Skip to content

Cron Agent

This agent is in charge of actually executing charge of actually executing runs. Specifically, this agent is tasked with executing Django management commands in separate processes, usually ones defined in update_agg_pct_batch.

Running the agent

The agent can be run as a standard Django management command:

sudo python3 manage.py command_agent_cron

Running continuously

By default, this will run up to the max amount of concurrent processes (as configured by --concurrency, the default is 5) and then exit. If you want to run it continuously, add the --forever flag.

This is how the agent is run in production

SystemD

In production, this agent is setup to run via systemd. You can find the agent setup on cubed-command-a and cubed-command-b.

To check the status of the agent, you can run this command:

sudo systemctl status command-agent-cron

Internals

Process list

The agent keeps a list of processes in memory that it has spawned based on available runs.

It continuously polls these processes until they return a status code.
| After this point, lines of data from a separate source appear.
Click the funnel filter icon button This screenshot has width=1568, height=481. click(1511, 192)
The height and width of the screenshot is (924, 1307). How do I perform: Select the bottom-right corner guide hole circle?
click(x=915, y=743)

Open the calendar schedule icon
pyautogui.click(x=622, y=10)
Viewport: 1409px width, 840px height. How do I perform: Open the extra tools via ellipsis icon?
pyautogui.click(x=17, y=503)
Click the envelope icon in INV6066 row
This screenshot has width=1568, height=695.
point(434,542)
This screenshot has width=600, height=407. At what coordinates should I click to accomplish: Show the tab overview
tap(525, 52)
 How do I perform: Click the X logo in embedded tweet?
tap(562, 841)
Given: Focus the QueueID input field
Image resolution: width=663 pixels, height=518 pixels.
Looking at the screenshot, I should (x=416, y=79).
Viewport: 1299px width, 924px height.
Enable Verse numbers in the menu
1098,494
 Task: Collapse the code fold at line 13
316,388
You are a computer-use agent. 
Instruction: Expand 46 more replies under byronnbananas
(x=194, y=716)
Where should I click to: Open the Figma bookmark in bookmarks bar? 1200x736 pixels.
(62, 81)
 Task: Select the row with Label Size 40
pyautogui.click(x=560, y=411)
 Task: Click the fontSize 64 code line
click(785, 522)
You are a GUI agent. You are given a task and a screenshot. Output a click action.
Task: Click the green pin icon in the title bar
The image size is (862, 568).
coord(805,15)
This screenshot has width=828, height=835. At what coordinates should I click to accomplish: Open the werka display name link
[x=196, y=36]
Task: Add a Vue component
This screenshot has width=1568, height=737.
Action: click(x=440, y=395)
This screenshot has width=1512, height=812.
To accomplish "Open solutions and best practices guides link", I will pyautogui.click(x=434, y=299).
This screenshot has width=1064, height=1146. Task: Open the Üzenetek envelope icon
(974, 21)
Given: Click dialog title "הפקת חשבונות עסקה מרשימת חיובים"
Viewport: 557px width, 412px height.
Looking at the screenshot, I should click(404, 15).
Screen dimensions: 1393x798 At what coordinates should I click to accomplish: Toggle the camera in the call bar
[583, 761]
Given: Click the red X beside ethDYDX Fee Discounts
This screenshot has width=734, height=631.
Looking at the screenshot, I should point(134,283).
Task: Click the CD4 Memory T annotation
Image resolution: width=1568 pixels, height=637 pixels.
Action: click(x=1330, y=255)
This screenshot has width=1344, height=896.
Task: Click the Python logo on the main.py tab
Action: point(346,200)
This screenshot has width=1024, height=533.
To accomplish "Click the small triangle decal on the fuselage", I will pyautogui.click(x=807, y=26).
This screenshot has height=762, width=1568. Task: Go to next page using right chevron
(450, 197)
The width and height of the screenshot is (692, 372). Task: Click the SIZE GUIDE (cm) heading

Should the return code be 0, it updates the runs status to be Success, otherwise it updates it to be Failed.

Parallel flag

This works the same way as the --parallel flag available on the ClientCommand class used by most cron commands.

Graceful shutdown

As the list of processes is kept in memory, it is lost when the agent is restarted (such as on deployment) or otherwise crashes.

The engine can recover from this (see the Timeout status), however an improvement would be to store this list on disk or in Redis so the agent can re-use it when restarting.

Multiple versions

The intention is for multiple versions of this agent to be running at one time (to spread the workload over multiple servers).

To prevent these versions from trying to execute the same run at the same time, the Django Queryset method select_for_update is used when selecting the next run:

CommandRun.objects \
    .order_by('waiting_at') \
    .filter(slot__definition__source=CommandDefinitionSource.Cron) \
    .filter(status=CommandRunStatus.Waiting) \
    .select_for_update(skip_locked=True) \
    .first()